#### [Page extract]
• • • •

Applicability rule (important): Relative thresholding applies only to metrics with a numeric score (e.g., semantic_similarity_to, judge metrics that produce a score). Pure pass/fail metrics (e.g., regex_match, json_schema, must_contain) are not baseline-gated unless explicitly designed to emit scores in a future ADR.

C. Missing Baseline Behavior¶

Decision: Missing baseline data is non-blocking by default, but actionable.

Default behavior: Mark as Warn (Exit 0) and emit an actionable message:

Warning: No baseline entry for test '<test_id>' metric '<metric_name>'.
  This test will run, but no regression check is applied.
  To create a baseline: assay ci --export-baseline baseline.json --strict
  To enforce baselines: run with --strict (or future --require-baseline)

Strict mode (--strict): Missing baseline becomes Fail (Exit 1).
Rationale: Strict mode is “zero tolerance” and can be used to enforce baseline completeness without introducing a new exit code class.
Future (deferred): --require-baseline to enforce baseline presence independently of --strict.

D. Baseline JSON Schema & Compatibility Guarantees¶

Decision: Baseline files are versioned and self-describing, with strict compatibility checks.

Baseline schema (v1):

{
  "schema_version": 1,
  "suite": "demo_suite",
  "assay_version": "0.1.0",
  "created_at": "2025-12-21T12:00:00Z",
  "config_fingerprint": "sha256:<hash>",
  "entries": [
    {
      "test_id": "rag_q1",
      "metric": "semantic_similarity_to",
      "score": 0.91,
      "meta": {
        "model": "text-embedding-3-small",
        "rubric_version": "v1"
      }
    }
  ]
}

Required fields: - schema_version (u32) - suite (string) - assay_version (string) - created_at (RFC3339 string, UTC recommended) - config_fingerprint (string, sha256: prefix recommended) - entries[] (array)

Each entries[] item MUST include: - test_id (string) - metric (string) - score (number)

Optional per entry: - meta (object) - for audit/debug (embedding model, dims, rubric_version, etc.)

Compatibility policy: - schema_version mismatch -> Config Error (Exit 2) - Must include a message instructing user to regenerate baseline or upgrade tooling. - suite mismatch -> Config Error (Exit 2) - Prevents accidentally comparing unrelated suites. - config_fingerprint mismatch -> Warn by default; Fail under --strict - Rationale: suite may match, but config/test definitions may have changed. - assay_version mismatch -> Warn (do not block by default) - Rationale: minor version drift may still be comparable; warn for awareness.

config_fingerprint definition (v1): config_fingerprint is the SHA256 of a canonicalized representation of: - the eval config file contents (after path normalization), - and a metric “version set” (e.g., metric names + internal versions where applicable).

Exact canonicalization is an implementation detail, but must be: - stable across platforms, - deterministic across runs.

Rationale: Baseline comparisons should be meaningful; fingerprint helps detect “baseline from a different config”.

• • • •

#### [Records supplied]
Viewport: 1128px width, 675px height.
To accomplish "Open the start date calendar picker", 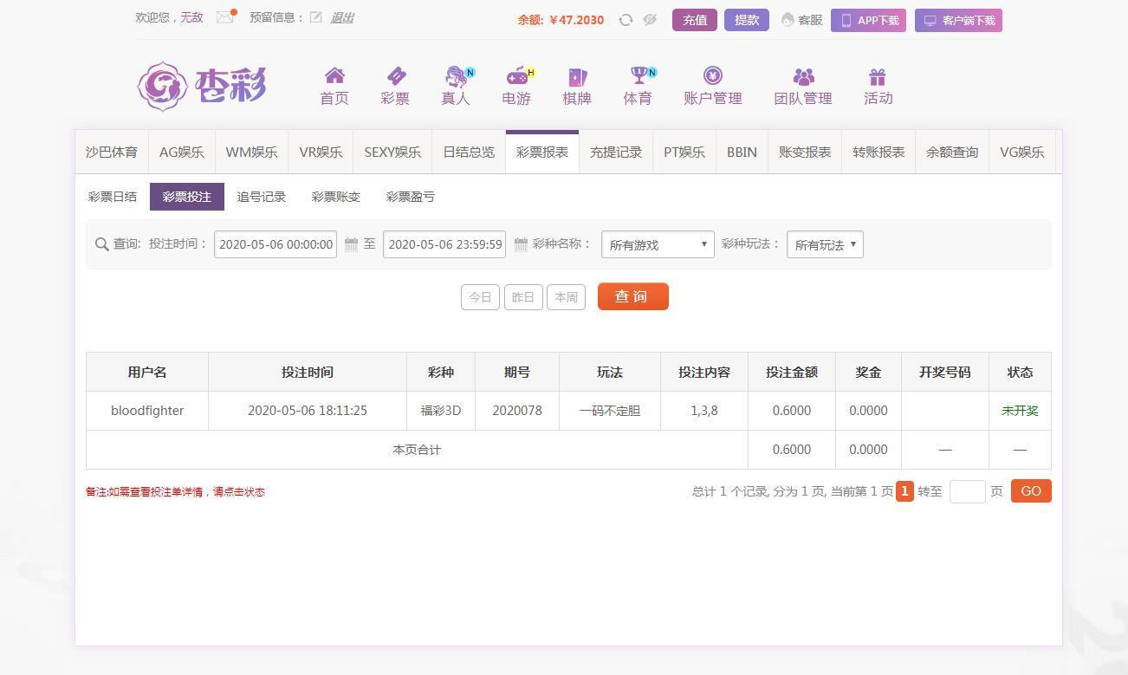I will (x=351, y=244).
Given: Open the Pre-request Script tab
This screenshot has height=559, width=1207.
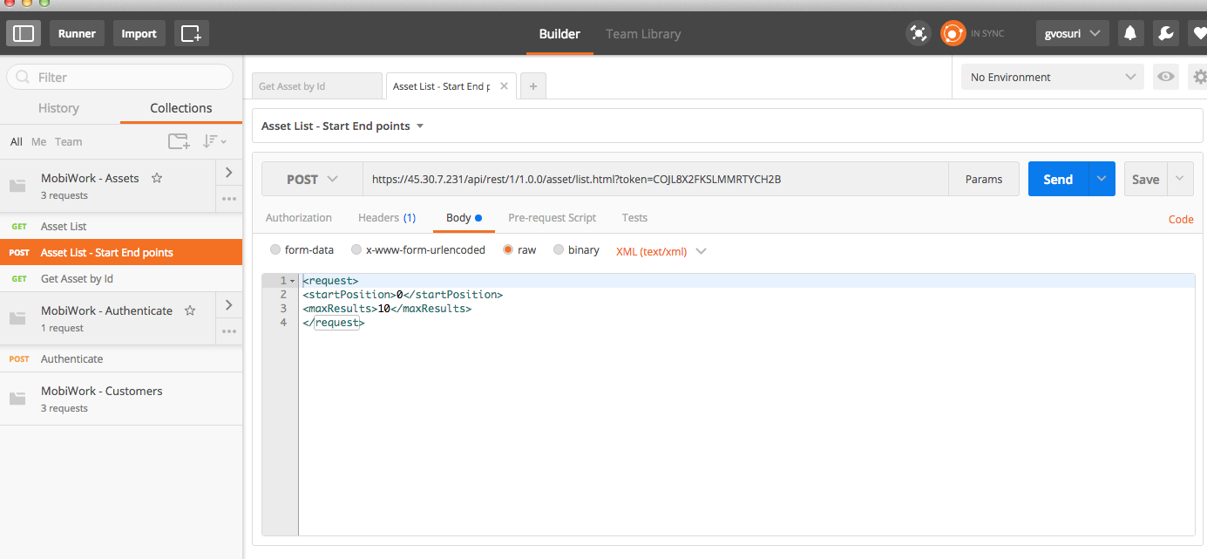Looking at the screenshot, I should coord(552,218).
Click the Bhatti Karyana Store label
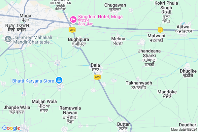The width and height of the screenshot is (198, 132). [33, 81]
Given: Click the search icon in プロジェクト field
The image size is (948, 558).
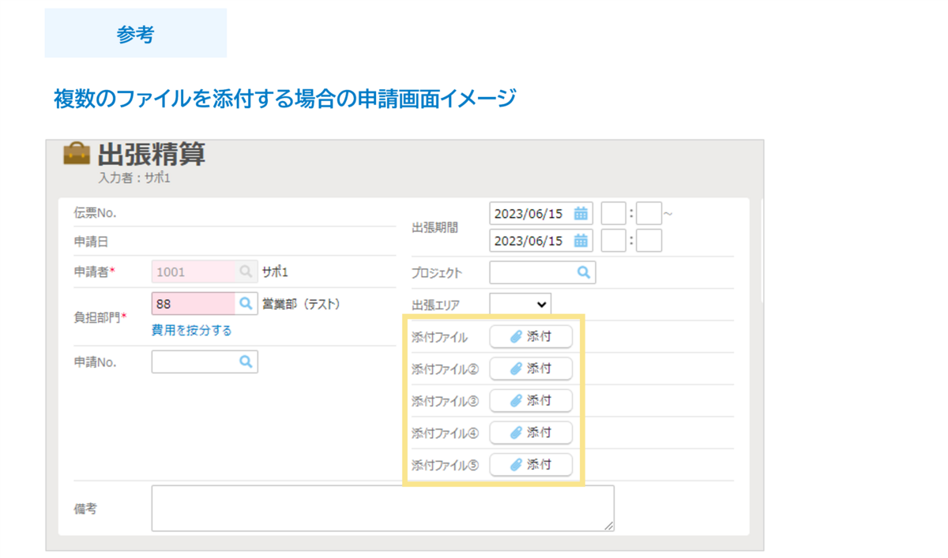Looking at the screenshot, I should pos(583,272).
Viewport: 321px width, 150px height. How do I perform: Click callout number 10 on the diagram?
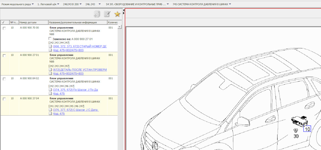pyautogui.click(x=307, y=128)
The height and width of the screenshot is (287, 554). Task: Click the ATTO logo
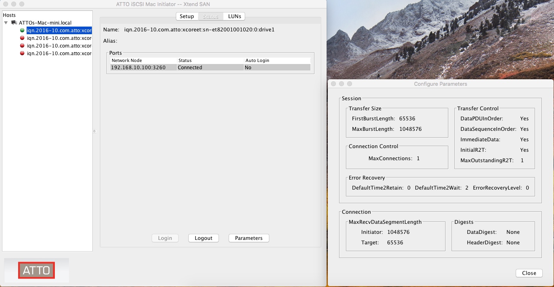pos(36,270)
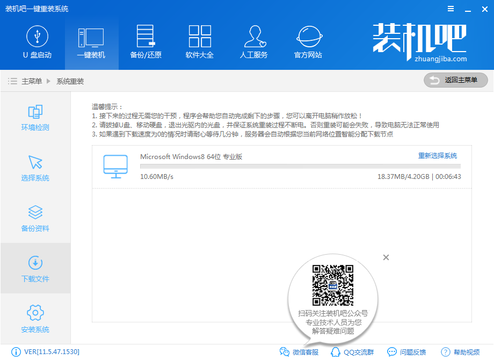Open 备份资料 step
The height and width of the screenshot is (360, 494).
tap(34, 219)
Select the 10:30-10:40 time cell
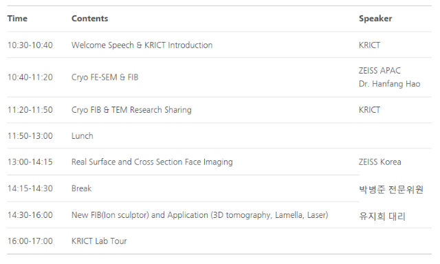Viewport: 440px width, 264px height. [30, 45]
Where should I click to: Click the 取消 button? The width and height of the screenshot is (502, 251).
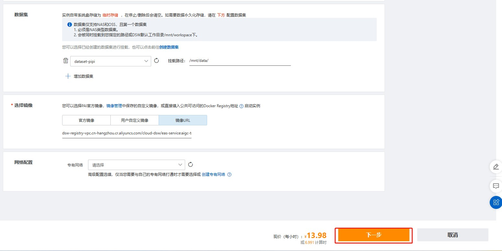coord(452,235)
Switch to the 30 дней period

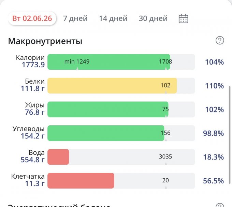(x=153, y=18)

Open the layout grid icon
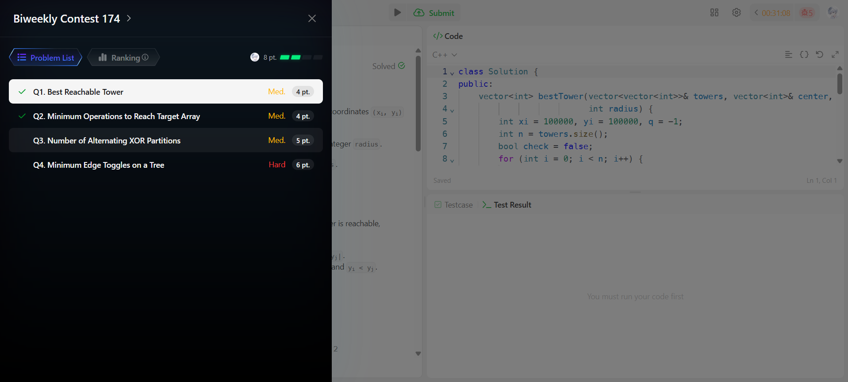pyautogui.click(x=714, y=13)
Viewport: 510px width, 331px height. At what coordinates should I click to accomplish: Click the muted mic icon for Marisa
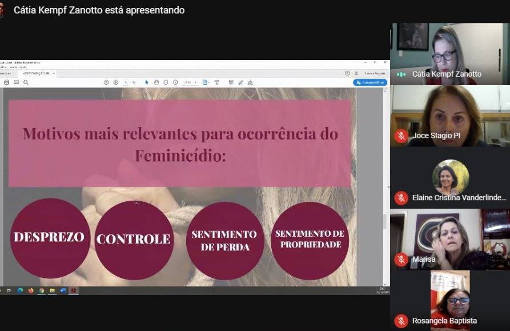(x=401, y=259)
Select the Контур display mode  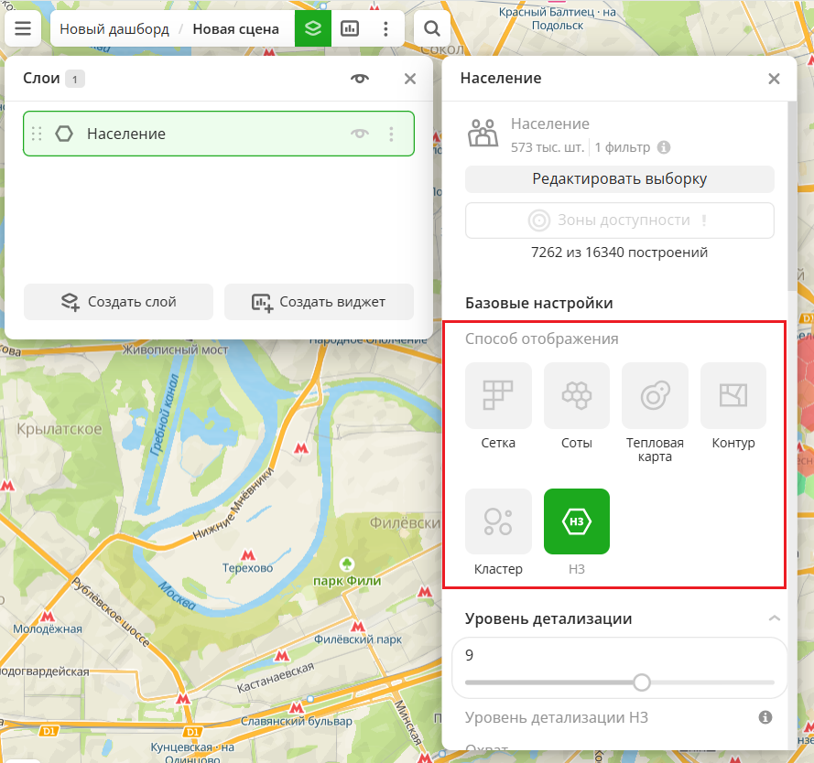click(733, 396)
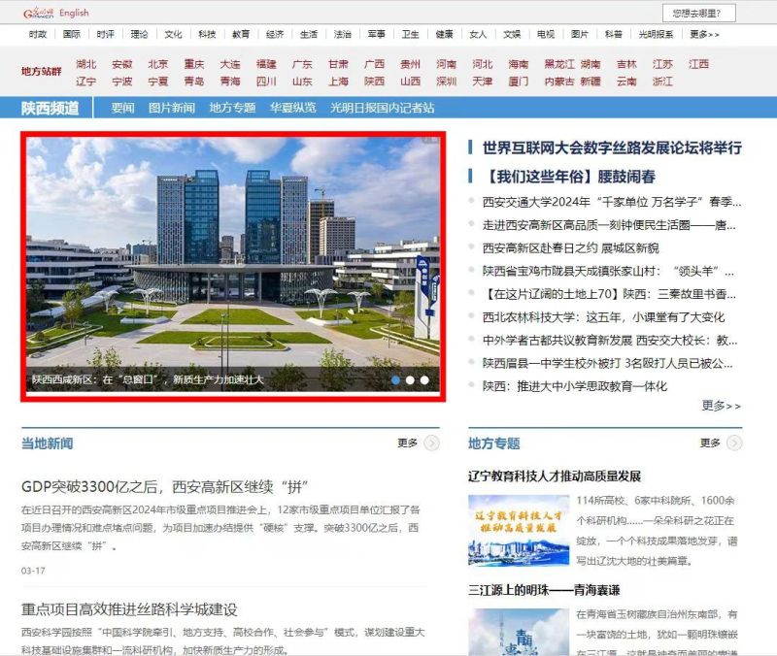Open the 军事 section in top navigation
This screenshot has height=656, width=777.
click(377, 34)
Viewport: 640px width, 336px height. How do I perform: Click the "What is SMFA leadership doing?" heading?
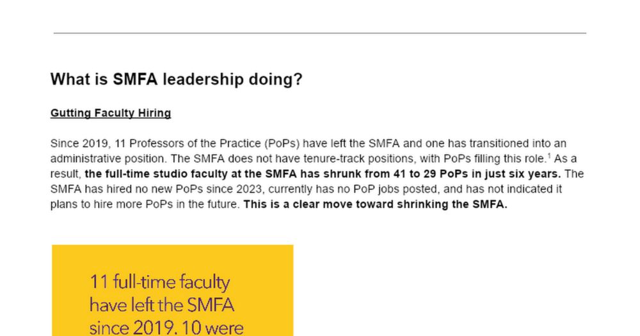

• • • •

#### [Set of tasks]
1. Please reproduce the page extract starting with "C. Missing Baseline" and going on through "test '<test_id>' metric '<metric_name>'.", swapping "non-blocking" for "advisory" wherever it occurs.
2. According to the page extract, what result does a suite mismatch produce?
3. From the page extract, list every required field of the v1 baseline schema.
The records are separate material with no connection to the page extract.

#### [Your responses]
1.
C. Missing Baseline Behavior¶

Decision: Missing baseline data is advisory by default, but actionable.

Default behavior: Mark as Warn (Exit 0) and emit an actionable message:

Warning: No baseline entry for test '<test_id>' metric '<metric_name>'.

2. Config Error (Exit 2)

3.
- schema_version
- suite
- assay_version
- created_at
- config_fingerprint
- entries[]